Maybe, and maybe 500 years ago he could have taught Machiavelli a thing or two in terms of power grabs and political spins, but there is indeed another side to the story. Thomas Cromwell is the man who reformed the poor laws and made each parish responsible for its own beggars. (He also instituted the practice of registering baptisms, marriages and deaths in the parish records). Thomas Cromwell regularly fed between 100 and 200 people who came to his gates every night in search of charity. Thomas Cromwell took in waifs and strays, protected them, gave them an education and a way of earning a living. Thomas Cromwell was loyal to his protectors and his country, and most of his actions were in furtherance of a higher end. If, in the process, his pockets – and gloves – got nicely lined, which of us is perfect enough to cast a stone?
In a world where ideologues like Thomas More carve a straightforward path through history, and today are prized for standing on principle (More has recently been canonized as a saint by the very church he went to his death opposing), there is always room for the fixers and pragmatists like Cromwell. Indeed, a case can be made that without the fixers and pragmatists the machinery of state would grind to a halt.

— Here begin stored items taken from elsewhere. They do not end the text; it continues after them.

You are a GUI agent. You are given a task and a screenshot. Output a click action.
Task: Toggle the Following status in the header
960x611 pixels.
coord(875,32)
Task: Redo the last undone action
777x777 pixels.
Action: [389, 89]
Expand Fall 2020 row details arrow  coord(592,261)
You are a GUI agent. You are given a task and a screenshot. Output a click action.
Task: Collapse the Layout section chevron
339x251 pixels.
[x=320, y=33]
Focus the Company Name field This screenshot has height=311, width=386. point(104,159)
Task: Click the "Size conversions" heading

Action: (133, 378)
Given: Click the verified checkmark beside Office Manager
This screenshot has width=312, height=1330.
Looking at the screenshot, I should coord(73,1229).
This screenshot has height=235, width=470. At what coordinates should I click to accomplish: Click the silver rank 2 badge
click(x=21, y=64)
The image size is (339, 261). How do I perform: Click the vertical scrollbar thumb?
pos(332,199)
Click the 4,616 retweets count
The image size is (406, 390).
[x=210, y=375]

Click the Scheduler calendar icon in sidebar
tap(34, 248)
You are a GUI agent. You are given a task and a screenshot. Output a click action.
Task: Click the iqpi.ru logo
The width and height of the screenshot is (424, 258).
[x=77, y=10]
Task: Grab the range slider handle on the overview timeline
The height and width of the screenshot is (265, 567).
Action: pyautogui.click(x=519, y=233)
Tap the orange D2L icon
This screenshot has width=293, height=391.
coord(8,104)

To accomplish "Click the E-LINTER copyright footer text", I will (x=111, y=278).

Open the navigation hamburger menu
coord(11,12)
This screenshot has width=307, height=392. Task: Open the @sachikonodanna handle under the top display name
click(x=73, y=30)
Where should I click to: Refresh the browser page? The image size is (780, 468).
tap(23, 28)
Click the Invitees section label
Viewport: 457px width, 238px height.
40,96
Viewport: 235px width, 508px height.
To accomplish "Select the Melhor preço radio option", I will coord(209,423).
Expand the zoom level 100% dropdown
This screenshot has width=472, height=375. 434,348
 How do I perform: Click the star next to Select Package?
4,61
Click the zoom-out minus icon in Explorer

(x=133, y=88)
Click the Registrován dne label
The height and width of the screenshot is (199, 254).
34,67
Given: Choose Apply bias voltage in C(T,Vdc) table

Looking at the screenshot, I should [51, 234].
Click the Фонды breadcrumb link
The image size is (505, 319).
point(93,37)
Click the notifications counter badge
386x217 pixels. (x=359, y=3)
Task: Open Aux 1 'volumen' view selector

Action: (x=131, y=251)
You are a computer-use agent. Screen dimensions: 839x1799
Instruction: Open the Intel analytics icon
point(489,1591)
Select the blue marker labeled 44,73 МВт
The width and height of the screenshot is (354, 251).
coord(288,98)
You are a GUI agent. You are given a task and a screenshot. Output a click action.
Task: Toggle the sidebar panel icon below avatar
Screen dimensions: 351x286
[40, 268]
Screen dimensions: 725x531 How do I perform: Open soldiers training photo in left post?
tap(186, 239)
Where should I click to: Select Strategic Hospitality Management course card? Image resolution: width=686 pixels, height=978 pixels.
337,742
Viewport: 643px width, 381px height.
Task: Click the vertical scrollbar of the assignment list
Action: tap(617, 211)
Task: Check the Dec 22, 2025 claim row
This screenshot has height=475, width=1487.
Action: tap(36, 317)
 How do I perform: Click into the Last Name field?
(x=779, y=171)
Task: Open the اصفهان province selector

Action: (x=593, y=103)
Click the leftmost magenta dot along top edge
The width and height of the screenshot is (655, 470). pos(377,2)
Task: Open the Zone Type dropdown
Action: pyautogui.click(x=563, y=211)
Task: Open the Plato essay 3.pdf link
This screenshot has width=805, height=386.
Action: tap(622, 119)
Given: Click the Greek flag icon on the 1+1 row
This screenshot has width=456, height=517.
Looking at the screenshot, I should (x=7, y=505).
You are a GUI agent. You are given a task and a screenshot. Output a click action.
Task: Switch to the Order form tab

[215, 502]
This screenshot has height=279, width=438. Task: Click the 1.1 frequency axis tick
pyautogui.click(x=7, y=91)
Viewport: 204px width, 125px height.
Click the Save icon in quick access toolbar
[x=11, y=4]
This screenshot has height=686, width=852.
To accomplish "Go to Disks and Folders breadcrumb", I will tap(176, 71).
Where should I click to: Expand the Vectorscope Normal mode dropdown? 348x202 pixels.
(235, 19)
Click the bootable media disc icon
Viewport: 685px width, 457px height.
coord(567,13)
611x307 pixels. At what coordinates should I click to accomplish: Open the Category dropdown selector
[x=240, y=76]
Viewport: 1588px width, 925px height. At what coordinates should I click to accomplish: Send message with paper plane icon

Wolf Hall ends in 1535 with Cromwell at the height of his powers. Anne Boleyn is still on the throne but failing to produce a male heir. Jane Seymour is waiting in the wings at the Seymour family home, Wolf Hall. Mantel is planning to finish the story in a sequel that she is calling The Mirror and the Light. Unfortunately it will have to portray Cromwell’s downfall and eventual execution as he too falls from favour and Henry utters his famous, hollow words: “Upon light pretexts, by false accusations they made him put to death the most faithful servant he ever had.”